Use spark sql optimizer to optimize two ranges join #11

bithw1 · 2018-11-07T11:14:58Z

I got a question that I would like you to help take a look, thank you.

I want to use spark sql optimizer to optimize two ranges join , just to calculate two range intersection,so that it can avoid join

test("SparkTest") {
    object RangeIntersectRule extends Rule[LogicalPlan] {
      override def apply(plan: LogicalPlan): LogicalPlan = plan transformDown {
        case Join(Project(_, Range(start1, end1, _, _, _, _)), Project(_, Range(start2, end2, _, _, _, _)), _, _) => {
          val start = start1 max start2
          val end = end1 min end2
          if (start1 > end2 || end1 < start2) Range(0, 0, 1, Some(1), false) else Range(start, end, 1, Some(1), false)


        }
      }
    }

    val spark = SparkSession.builder().master("local").appName("SparkTest").enableHiveSupport().getOrCreate()
    spark.experimental.extraOptimizations = Seq(RangeIntersectRule)
    spark.range(10, 40).toDF("x").createOrReplaceTempView("t1")
    spark.range(20, 50).toDF("y").createOrReplaceTempView("t2")
    val df = spark.sql("select t1.x from t1 join t2 on t1.x = t2.y")
    df.explain(true)
    df.show(truncate = false)
  }

The rule takes effect, but it throws exception as follows, looks I haven't implemented the apply method appropriately

The plan is

== Parsed Logical Plan ==
'Project [UnresolvedAttribute_'t1.x]
+- 'Join Inner, (UnresolvedAttribute_'t1.x = UnresolvedAttribute_'t2.y)
   :- 'UnresolvedRelation `t1`
   +- 'UnresolvedRelation `t2`

== Analyzed Logical Plan ==
x: bigint
Project [x#2L]
+- Join Inner, (x#2L = y#6L)
   :- SubqueryAlias `t1`
   :  +- Project [id#0L AS x#2L]
   :     +- Range (10, 40, step=1, splits=Some(1))
   +- SubqueryAlias `t2`
      +- Project [id#4L AS y#6L]
         +- Range (20, 50, step=1, splits=Some(1))

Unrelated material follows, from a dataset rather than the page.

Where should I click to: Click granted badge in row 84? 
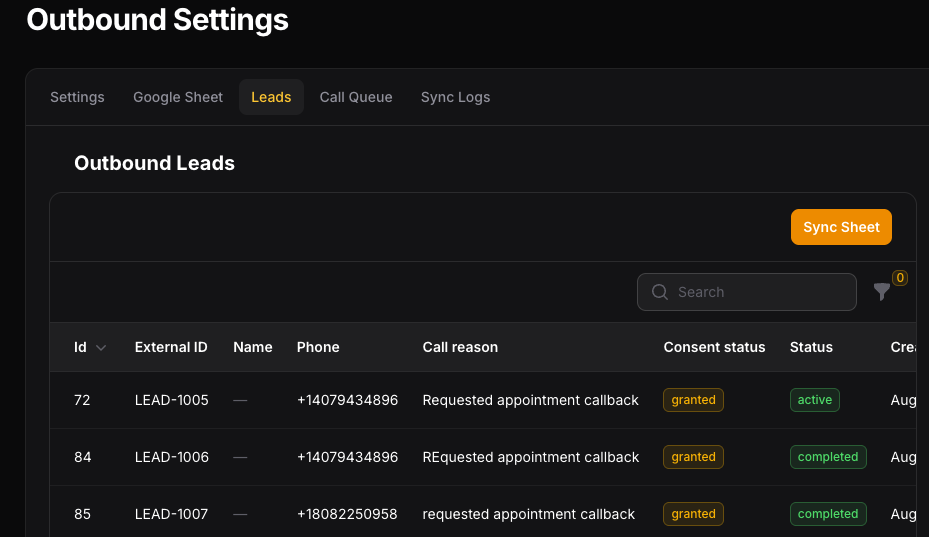(693, 457)
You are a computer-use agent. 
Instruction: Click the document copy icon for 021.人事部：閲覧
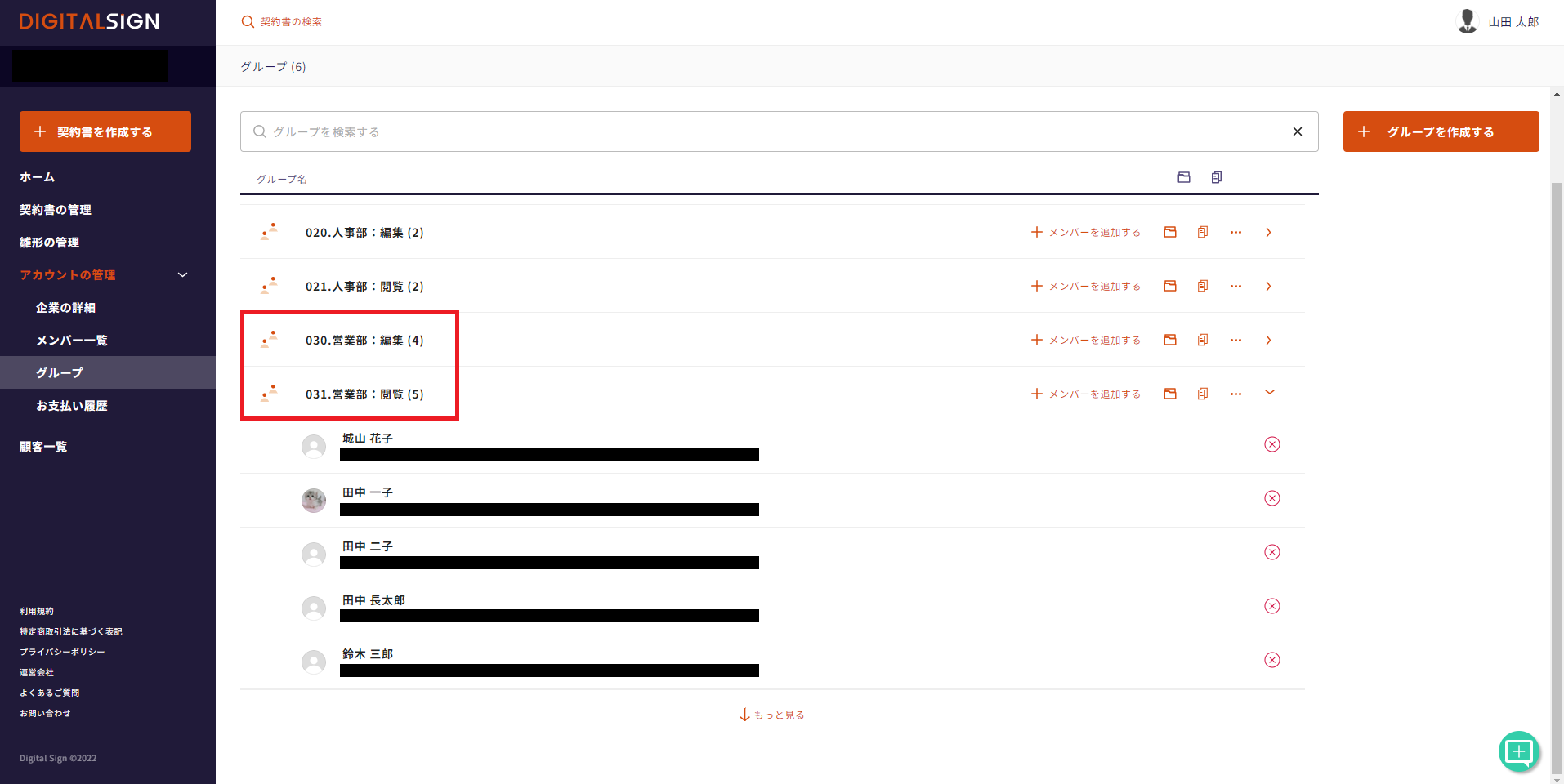click(x=1203, y=287)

== Optimized Logical Plan ==
!Project [x#2L]
+- Range (20, 40, step=1, splits=Some(1))

== Physical Plan ==
!Project [x#2L]
+- Range (20, 40, step=1, splits=1)

The exception is:

Caused by: java.lang.RuntimeException: Couldn't find x#2L in [id#14L]
	at scala.sys.package$.error(package.scala:27)
	at org.apache.spark.sql.catalyst.expressions.BindReferences$$anonfun$bindReference$1$$anonfun$applyOrElse$1.apply(BoundAttribute.scala:107)
	at org.apache.spark.sql.catalyst.expressions.BindReferences$$anonfun$bindReference$1$$anonfun$applyOrElse$1.apply(BoundAttribute.scala:101)
	at org.apache.spark.sql.catalyst.errors.package$.attachTree(package.scala:59)
	... 50 more

The text was updated successfully, but these errors were encountered:

bartosz25 · 2018-11-10T09:43:48Z

Hi @bithw1

I'll try to take a look today or tomorrow.

Best regards,
Bartosz.

bartosz25 · 2018-11-11T17:42:43Z

@bithw1

The range method returns a DataFrame with a single one column called id. It's why the engines looks for it in your query declaration:

   * Creates a [[Dataset]] with a single `LongType` column named `id`, containing elements
   * in a range from `start` to `end` (exclusive) with step value 1.

If you rewrite your query like this it should work:

     val spark = SparkSession.builder().master("local").appName("SparkTest").enableHiveSupport().getOrCreate()
    spark.experimental.extraOptimizations = Seq(RangeIntersectRule)
    spark.range(10, 40).createOrReplaceTempView("t1")
    spark.range(20, 50).createOrReplaceTempView("t2")
    val df = spark.sql("select t1.id from t1 join t2 on t1.id = t2.id")
    df.explain(true)
    df.show(truncate = false)

Best regards,
Bartosz.

bithw1 · 2018-11-12T01:35:59Z

Thanks @bartosz25 , but when rewriting it using column id, the rule doesn't take effect, you could see that the physical plan is still using BroadcastHashJoin.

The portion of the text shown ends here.